Analyzing the factors that drive profit in a given industry, a powerful ability for a competitive intelligence organization, is the focus of Porter’s five forces framework. In this article, we look at how these five forces can be used to reveal the nature of a market, using the airline industry as an example.
Force 1: Industry Competition – Rivals
Rivalry with competitors has an obvious impact on profit within a market segment. The airline industry has a large number of participants, with product offerings that are only slightly differentiated among those providers, and growth of the total addressable market is quite low. Together, these factors tend to make commercial air travel extremely competitive, helping to explain the difficulty of driving up profitability.
Force 2: Suppliers
There are relatively few companies that supply large commercial aircraft, and there is some room for differentiating products, such as with innovative materials and engine technologies that increase fuel efficiency.

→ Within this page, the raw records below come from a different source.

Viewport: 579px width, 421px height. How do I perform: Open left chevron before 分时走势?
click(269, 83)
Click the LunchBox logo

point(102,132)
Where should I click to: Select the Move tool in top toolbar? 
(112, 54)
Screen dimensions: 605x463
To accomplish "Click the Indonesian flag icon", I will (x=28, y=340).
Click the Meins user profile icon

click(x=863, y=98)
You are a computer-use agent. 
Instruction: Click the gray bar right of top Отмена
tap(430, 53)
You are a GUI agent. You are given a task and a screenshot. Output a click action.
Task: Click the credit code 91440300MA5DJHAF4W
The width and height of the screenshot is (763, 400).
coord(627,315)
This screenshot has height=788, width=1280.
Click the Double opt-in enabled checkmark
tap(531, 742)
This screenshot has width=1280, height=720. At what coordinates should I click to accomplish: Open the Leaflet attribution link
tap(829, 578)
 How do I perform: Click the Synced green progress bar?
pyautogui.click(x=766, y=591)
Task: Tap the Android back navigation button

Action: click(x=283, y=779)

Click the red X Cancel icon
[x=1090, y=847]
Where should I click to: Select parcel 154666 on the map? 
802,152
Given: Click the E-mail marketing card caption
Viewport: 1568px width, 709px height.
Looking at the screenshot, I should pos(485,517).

And while industry growth is fairly low, those other factors tend to enhance the profit potential for aircraft makers, although they are obviously dependent on the often-troubled airlines. As a result, those suppliers tend to have widely varying profit over time.
Force 3: Buyers
Consumers purchasing air travel have such sophisticated Internet-based tools at their disposal that they continue to place extreme pressure on the airlines’ profitability. Buyers typically think of air tickets as being an undifferentiated commodity, and those buyers have the ability to switch among airlines from one purchase to the next without any added cost. These factors tend to put further challenges on airlines, in terms of profitability.
Force 4: New Entrants
In the airline industry, the arrival of a new airline can be disruptive, particularly since new carriers tend to focus on high-value route corridors and bill themselves as bargain carriers. On the other hand, the cost of entry into the market is fairly high, and that fact together with the industry’s reputation for limited profitability make such disruptions rather rare.
Force 5: Substitutes
At first glance, alternate modes of transportation have a difficult time competing directly with air travel because of airplanes’ unique ability to cover large distances quickly. Similar to the impact of the Substitutes force on other industries, however, the most disruptive substitutions may not be obvious. Consumers may elect vacations closer to home in a down economy, for example, and businesses may place more emphasis on online collaboration than business trips.